Not so in financial research. In trying to understand long-term returns in the stock market, and especially the equity risk premium, loads of research papers have concentrated on the demand for stocks. Consumer preferences, utility curves, risk aversion, loss aversion, specific tax regulations, what have you.

I’m not saying that they disregard supply in the secondary market. I’m saying that, fundamentally, the secondary market is not important in deciding long-term returns. Here’s the salient market as I see it: Investors demand financial returns. With the obvious exception of short-term returns, which is not a rational basis for expected return, this is not supplied by other investors. It is supplied by the companies in which they invest.

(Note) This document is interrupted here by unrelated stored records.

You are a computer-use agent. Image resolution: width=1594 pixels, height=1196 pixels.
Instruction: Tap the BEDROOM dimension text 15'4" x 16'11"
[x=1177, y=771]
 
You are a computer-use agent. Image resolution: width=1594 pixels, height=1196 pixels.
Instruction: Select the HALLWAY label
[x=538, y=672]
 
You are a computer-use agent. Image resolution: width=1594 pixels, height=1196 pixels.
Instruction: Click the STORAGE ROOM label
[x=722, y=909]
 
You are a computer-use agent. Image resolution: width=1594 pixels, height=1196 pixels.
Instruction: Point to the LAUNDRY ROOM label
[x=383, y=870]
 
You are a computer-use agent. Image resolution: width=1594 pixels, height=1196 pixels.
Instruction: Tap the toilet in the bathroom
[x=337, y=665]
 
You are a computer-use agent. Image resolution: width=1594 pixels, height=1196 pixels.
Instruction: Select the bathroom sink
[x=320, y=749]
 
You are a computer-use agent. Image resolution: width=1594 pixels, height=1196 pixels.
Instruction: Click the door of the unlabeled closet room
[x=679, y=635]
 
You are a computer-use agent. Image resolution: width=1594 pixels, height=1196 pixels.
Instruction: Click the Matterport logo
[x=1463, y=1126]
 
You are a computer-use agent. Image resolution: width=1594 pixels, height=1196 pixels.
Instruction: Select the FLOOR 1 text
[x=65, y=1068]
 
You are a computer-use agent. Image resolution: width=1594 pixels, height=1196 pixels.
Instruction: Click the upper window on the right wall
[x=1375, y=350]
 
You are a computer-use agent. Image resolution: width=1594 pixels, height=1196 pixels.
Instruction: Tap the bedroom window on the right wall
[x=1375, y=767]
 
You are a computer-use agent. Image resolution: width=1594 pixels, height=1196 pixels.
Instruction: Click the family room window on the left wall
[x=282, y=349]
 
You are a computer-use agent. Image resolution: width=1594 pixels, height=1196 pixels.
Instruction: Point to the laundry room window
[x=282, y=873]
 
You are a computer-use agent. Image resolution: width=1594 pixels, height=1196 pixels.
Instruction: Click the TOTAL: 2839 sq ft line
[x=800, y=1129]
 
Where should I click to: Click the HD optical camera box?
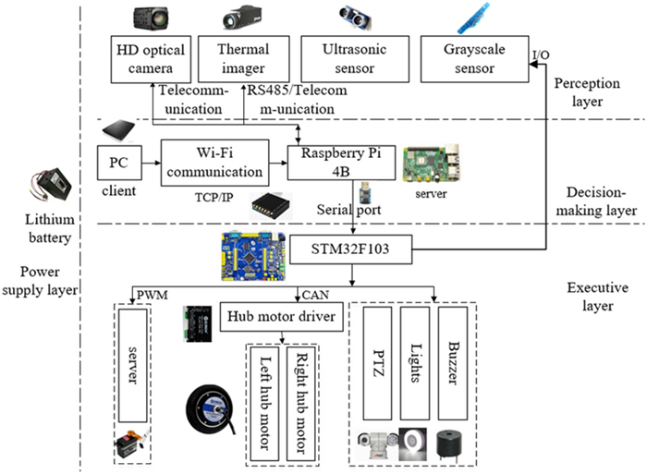pos(150,60)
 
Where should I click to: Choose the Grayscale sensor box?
pos(467,60)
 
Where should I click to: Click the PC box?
pos(118,164)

To me, the real puzzle is why this supply side tends to be neglected. The relationship between a company and its investors does not end when a capital issue is completed. Companies keep supplying something that investors demand: profits, whether realised or potential, whether distributed or retained. Higher pricing of their stock implies a lower cost of equity.

Fundamentally, the secondary market is not important in deciding long-term returns.

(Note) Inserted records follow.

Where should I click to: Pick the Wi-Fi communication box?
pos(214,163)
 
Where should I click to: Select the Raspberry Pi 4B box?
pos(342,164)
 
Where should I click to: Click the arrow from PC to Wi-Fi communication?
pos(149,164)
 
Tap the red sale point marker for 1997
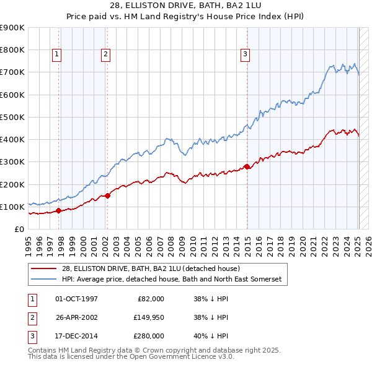click(x=59, y=210)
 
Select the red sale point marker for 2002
click(x=107, y=195)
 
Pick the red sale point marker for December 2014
click(x=247, y=166)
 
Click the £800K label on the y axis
click(x=12, y=49)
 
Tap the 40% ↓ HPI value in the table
click(x=211, y=336)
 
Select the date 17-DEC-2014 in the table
click(x=76, y=336)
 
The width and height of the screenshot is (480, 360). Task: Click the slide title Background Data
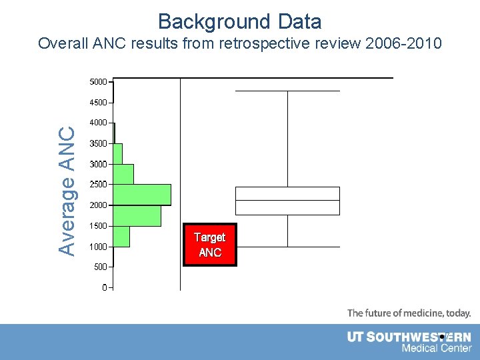(240, 21)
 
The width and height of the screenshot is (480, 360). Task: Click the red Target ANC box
(210, 245)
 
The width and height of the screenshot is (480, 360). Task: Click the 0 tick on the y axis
(105, 287)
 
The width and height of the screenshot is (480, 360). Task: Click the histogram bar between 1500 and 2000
(137, 215)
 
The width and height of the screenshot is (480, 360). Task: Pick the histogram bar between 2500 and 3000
(123, 174)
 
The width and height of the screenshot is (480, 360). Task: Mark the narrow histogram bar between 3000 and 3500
(117, 153)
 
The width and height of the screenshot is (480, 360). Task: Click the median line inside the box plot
(287, 200)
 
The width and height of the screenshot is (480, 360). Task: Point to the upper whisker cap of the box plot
(287, 91)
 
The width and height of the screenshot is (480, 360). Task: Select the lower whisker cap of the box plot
(287, 247)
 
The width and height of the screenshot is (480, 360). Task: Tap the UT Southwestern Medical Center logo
(409, 342)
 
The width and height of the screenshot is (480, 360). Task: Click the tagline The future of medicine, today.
(409, 313)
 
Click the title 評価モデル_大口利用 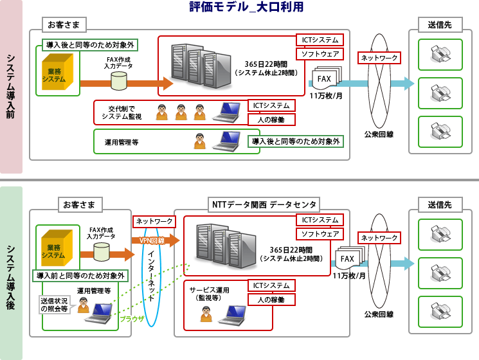click(246, 8)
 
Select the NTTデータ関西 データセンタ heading click(264, 204)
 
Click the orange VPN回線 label click(152, 240)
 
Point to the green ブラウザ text click(133, 318)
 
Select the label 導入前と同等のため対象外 click(80, 275)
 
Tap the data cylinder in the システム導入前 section click(120, 81)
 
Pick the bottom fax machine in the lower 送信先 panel click(440, 309)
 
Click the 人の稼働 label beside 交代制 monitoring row click(271, 120)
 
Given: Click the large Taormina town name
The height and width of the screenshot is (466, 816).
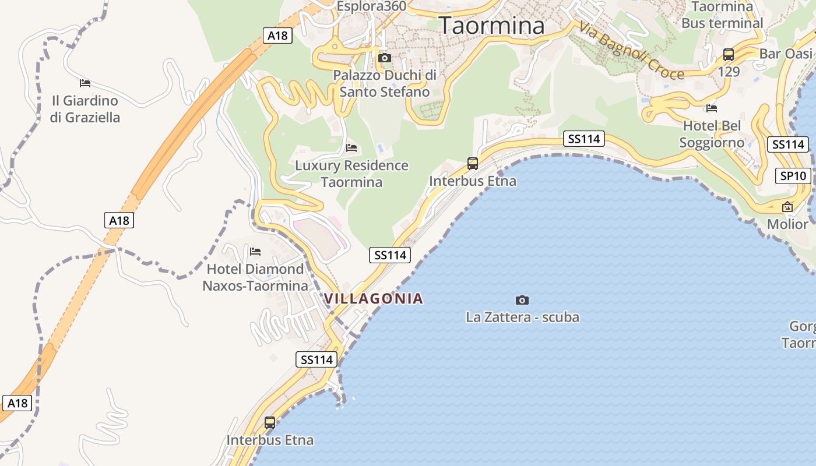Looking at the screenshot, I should click(x=491, y=26).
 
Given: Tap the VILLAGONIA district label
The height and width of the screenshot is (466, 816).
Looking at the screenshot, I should click(x=374, y=299).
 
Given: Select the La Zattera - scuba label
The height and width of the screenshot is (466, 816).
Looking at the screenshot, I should click(x=522, y=317).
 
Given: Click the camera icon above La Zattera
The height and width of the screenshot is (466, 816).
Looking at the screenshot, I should click(x=522, y=300).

If you find the following point banal, you’re with me: Stock market returns can be decomposed into two factors – how companies do, and how the market prices shares in these companies. To me, that is a logically inevitable starting point. I still can’t figure out why so many clever people neglect the company bit.

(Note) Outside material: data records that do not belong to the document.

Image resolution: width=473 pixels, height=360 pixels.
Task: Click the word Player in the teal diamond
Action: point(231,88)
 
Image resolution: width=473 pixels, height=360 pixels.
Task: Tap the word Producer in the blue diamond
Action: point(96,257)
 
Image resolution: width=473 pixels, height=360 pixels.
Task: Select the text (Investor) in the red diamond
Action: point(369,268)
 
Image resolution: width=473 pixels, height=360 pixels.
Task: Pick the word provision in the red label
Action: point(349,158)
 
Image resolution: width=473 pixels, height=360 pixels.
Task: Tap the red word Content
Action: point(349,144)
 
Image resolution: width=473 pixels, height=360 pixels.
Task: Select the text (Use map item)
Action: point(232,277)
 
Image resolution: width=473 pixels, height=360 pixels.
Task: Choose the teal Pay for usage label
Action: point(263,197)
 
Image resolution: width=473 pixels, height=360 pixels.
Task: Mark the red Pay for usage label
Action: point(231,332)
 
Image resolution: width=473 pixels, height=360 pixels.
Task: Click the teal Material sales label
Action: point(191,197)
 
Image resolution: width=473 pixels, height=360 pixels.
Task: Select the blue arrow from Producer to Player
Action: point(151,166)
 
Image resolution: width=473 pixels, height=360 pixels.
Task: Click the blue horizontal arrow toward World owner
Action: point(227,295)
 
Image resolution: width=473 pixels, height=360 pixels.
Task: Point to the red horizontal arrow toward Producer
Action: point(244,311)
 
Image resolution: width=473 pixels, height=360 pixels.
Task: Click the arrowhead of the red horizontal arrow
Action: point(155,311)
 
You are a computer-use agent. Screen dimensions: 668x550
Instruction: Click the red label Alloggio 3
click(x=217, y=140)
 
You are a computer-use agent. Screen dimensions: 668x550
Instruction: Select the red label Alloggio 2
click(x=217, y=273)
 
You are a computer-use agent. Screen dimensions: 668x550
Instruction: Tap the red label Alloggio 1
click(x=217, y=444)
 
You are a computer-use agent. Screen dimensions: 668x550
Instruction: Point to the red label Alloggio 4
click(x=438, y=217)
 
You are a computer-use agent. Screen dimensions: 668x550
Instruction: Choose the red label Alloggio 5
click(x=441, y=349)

There’s a particular problem with focusing on pricing. If, say, risk aversion produces higher returns going forward, it has to be because it depresses present prices. This begs a question of recursion. If yesterday’s required returns were similary high, previous prices would have had to be depressed even further. And so it goes.

One way to circumvent, if not eliminate, this problem would be to have a very long time series. Of course, you need to express stock market pricing in a way that makes sense in theory. In practice, however, that has never been a problem. Multiples like P/E have long figured as measures of stock market pricing.

So, let’s do a very simple exercise. Let’s decompose S&P 500 returns going back to 1871, which is as long-term as it gets in terms of earnings series. Over these more than 150 years, the average compound return computes to 9.1 per cent. In real terms, adjusted for US inflation, it is a still impressive 6.9 per cent, despite this year’s downturn.

Of course, stocks are priced a lot higher than in 1871. According to economist Robert Shiller, whose data I have downloaded, average P/E has risen from 11 to well above 19 (which is far from an all-time high). If this had happened in the space of one year, it would have magnified that year’s return by almost 75 per cent.

Over more than 150 years, however, it contributes only 0.36 percentage points to the compound return. More than 96 per cent of the compound return can be attributed to rising earnings.

I’m not convinced that the shape of consumers’ utility curves was material in producing this increase.